I wound up ripping the rocks off of the bases, covering them in green stuff and repainting everything.














































This is my first attempt at source light... but I don't think it came out too terribly at all. Anywho, I'll probably glue the legs and begin the assembly tomorrow.


----------



## Medic Marine (Jun 28, 2009)

I find the bases appealingand visually pleaseing. I do not get a "lava" bse feel but I think Mars type scape. I look forward to seeing this progress, I bid you continue.


----------



## Disciple_of_Ezekiel (May 23, 2010)

Im going to have to agree with Medic here, these do look more like a Mars surface terrain, nonetheless, please continue....so far so good mate!

Regards,
DoE


----------



## elmir (Apr 14, 2011)

If you are aiming for the lava effect, you'll have to implement more bright yellow into it, and pure white even. The colours you have gone for don't have enough vibrance in them yet to come across as molten slag.


----------



## Something Yellow (Nov 22, 2009)

No way, I just saw the bases on Tumblr. Small world 

They look pretty sick, have you made sure your dudes can stand on them?


----------



## Khorne's Fist (Jul 18, 2008)

> Total Posts: 4,294,967,295 (63,518,651.85 posts per day)

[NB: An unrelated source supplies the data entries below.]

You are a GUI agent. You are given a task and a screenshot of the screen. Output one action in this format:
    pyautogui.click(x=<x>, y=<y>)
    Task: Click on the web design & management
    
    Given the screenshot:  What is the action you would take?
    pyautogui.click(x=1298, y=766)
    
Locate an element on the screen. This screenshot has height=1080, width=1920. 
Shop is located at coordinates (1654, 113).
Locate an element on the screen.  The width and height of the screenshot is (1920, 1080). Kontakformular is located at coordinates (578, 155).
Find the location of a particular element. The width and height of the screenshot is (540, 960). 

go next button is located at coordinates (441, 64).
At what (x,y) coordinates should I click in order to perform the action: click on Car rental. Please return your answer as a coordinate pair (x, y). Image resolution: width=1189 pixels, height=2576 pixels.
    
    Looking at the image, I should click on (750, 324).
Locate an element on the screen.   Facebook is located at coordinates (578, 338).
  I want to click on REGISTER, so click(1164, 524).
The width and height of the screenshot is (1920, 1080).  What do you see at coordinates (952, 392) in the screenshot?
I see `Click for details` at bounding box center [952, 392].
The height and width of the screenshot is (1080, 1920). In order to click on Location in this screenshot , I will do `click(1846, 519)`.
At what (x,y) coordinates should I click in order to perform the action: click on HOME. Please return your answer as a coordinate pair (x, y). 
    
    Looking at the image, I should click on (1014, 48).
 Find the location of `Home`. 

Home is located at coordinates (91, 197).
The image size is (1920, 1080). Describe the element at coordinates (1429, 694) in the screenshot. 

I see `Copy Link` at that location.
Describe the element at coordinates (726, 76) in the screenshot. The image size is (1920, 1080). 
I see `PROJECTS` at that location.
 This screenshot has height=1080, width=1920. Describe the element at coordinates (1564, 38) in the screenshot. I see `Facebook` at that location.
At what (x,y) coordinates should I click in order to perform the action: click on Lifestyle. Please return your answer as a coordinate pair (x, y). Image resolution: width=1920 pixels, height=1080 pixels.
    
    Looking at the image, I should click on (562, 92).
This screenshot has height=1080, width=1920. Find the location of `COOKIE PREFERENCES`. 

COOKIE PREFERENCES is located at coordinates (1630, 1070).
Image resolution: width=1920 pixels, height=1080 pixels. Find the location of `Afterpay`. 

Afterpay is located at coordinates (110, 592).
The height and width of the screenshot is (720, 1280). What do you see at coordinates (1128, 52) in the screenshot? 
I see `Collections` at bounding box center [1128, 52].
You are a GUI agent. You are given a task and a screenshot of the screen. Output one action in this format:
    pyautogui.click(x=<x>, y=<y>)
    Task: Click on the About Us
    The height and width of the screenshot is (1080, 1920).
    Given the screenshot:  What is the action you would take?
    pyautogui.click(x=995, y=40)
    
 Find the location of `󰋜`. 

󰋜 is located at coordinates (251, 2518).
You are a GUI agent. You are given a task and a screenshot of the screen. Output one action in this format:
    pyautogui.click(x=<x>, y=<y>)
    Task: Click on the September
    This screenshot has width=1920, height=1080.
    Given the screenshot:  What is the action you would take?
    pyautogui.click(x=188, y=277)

:shok::shok::shok: You've been busy...


----------



## TheReverend (Dec 2, 2007)

4,294,967,295?!?! man, that is ALOT of posts!!! 

on the subject of teh bases. I like teh painting but I don't really like the shape. That's just me though probably!


----------



## Disciple_of_Ezekiel (May 23, 2010)

Khorne's Fist said:


> Total Posts: 4,294,967,295 (63,518,651.85 posts per day):shok::shok::shok: You've been busy...


LMAO....I dont even think that there is that many seconds in a given day!

Glitch? But funny nonetheless!


----------



## khrone forever (Dec 13, 2010)

DoE ur right, these 86400 seconds in a day. she must have done 751 posts ..........per second! 

anyway looking good 

[EDIT] nothing happened


----------



## Dave T Hobbit (Dec 3, 2009)

The bases look quite like boiling mud to me.



khrone forever said:


> he must have done 751 posts ..........per second!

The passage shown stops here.